É nesse cenário que a PariPassu, empresa brasileira que rastreia 50 kg de alimentos por segundo (principalmente frutas, legumes e verduras), optou pela implementação das boas práticas de Governança Corporativa. Um aspecto significativo foi a inclusão da Segurança da Informação (SI).

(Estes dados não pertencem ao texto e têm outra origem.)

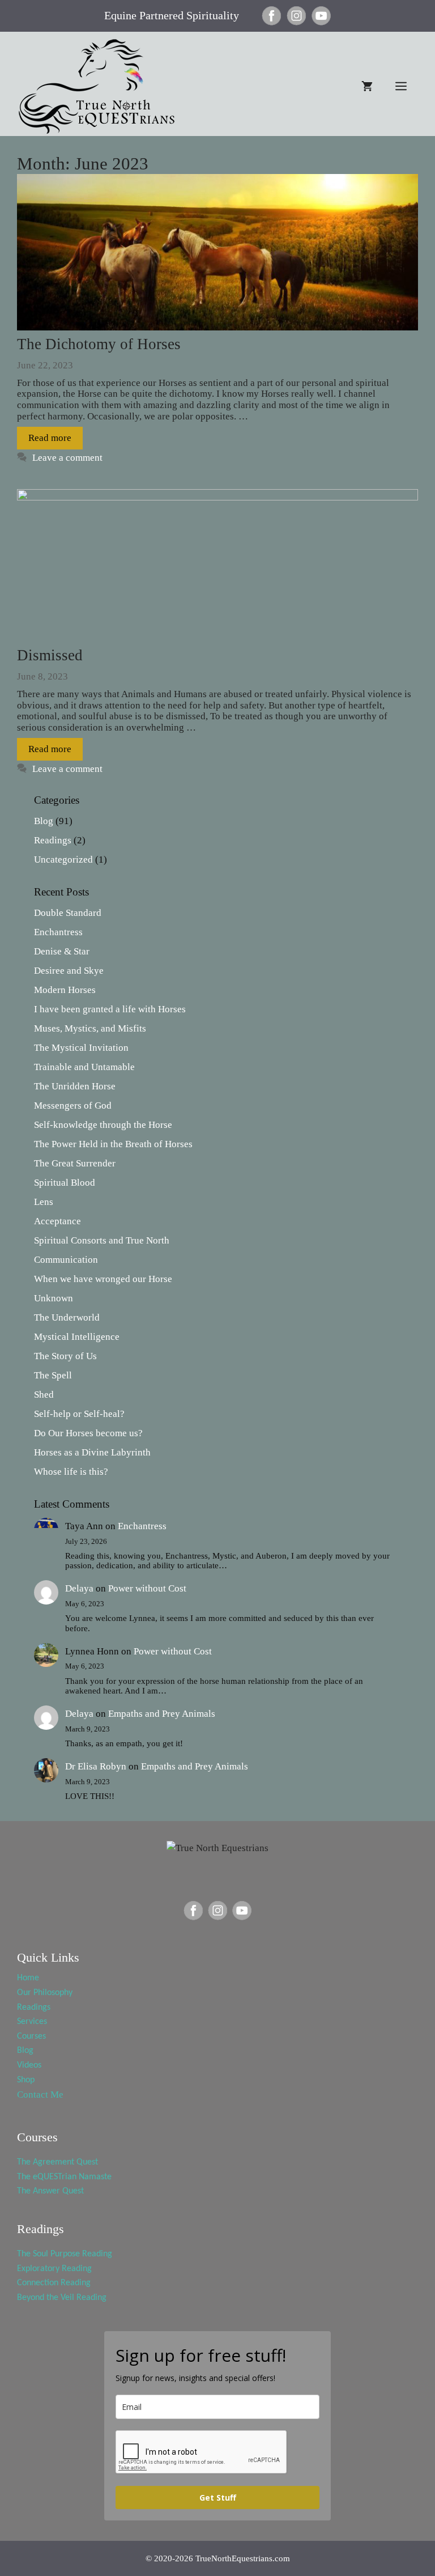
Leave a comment (67, 457)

A organização implementou um modelo de qualidade para os processos de SI, baseado na Governança da SI (GSI), contribuindo para alcançar o alinhamento estratégico das atividades de SI com os objetivos do negócio, atribuindo responsabilidades, respeitando as leis e regulamentos do setor.
Através da GSI, a organização mapeou seus pontos fortes e pontos fracos, estabeleceu melhorias nos processos rumo à estratégia da organização e desenvolveu um plano estruturado de forma a alinhar seu planejamento estratégico e a SI.
A GSI ajudou a PariPassu a dirigir e controlar todas as atividades descritas em seu Sistema de Gestão da SI e fornece orientações aos diretores sobre a aplicação eficaz e eficiente da SI na organização.


Data : 21 de outubro de 2010
Módulo : Sustentabilidade
Horário: 16h45 às 17h45 - sala : 4
Título: Software Asset Management- nº P 43
Andre Luiz Rangel da Silveira - Gerente Senior - KPMG Risk Advisory Services Ltda

Currículo:
André é Gerente Senior de Risk & Compliance da KPMG, responsável pela área de Contract Compliance Services, que inclui projetos de revisão de licenças de software, SAM - Software Asset Management e Digital Content Compliance Services.
Consultor ITIL, certificado pela EXIN International, Canadá.
Possui mais de dez anos de experiência em auditoria de sistemas, processos de negócio.

Tópicos dos Assuntos abordados:
O que é Software Asset Management (SAM)?;
Benefícios potenciais do SAM;
Impedimentos para implementação do SAM;
Melhores Práticas;
Resultado da Pesquisa SAM Survey 2010 - Maturidade SAM no mercado brasileiro;
Conclusão;

Conteúdo:
O Gerenciamento de Ativos de Software - Software Asset
Management (SAM) é uma prática desenvolvida para reduzir
custos de Tecnologia da Informação (TI), limitar riscos relacionados
à propriedade e ao uso de software e aumentar a eficiência da TI e de usuários finais. O SAM é definido pela ITIL como “toda a
infraestrutura e processos necessários para o gerenciamento,
controle e proteção efetiva dos ativos de software de uma
organização, em todos os estágios de seus ciclos de vida”
SAM é um ponto crítico no gerenciamento de um ambiente de TI, uma vez que a eficácia é seriamente comprometida quando a organização não tem conhecimento de quais ativos de software possui, onde estão localizados, como foram configurados e como eles são utilizados e por quem. A implantação de diversos processos de TI – tal como configuração, distribuição e gerenciamento de mudança – depende de a organização possuir conhecimento preciso de seus ativos de TI.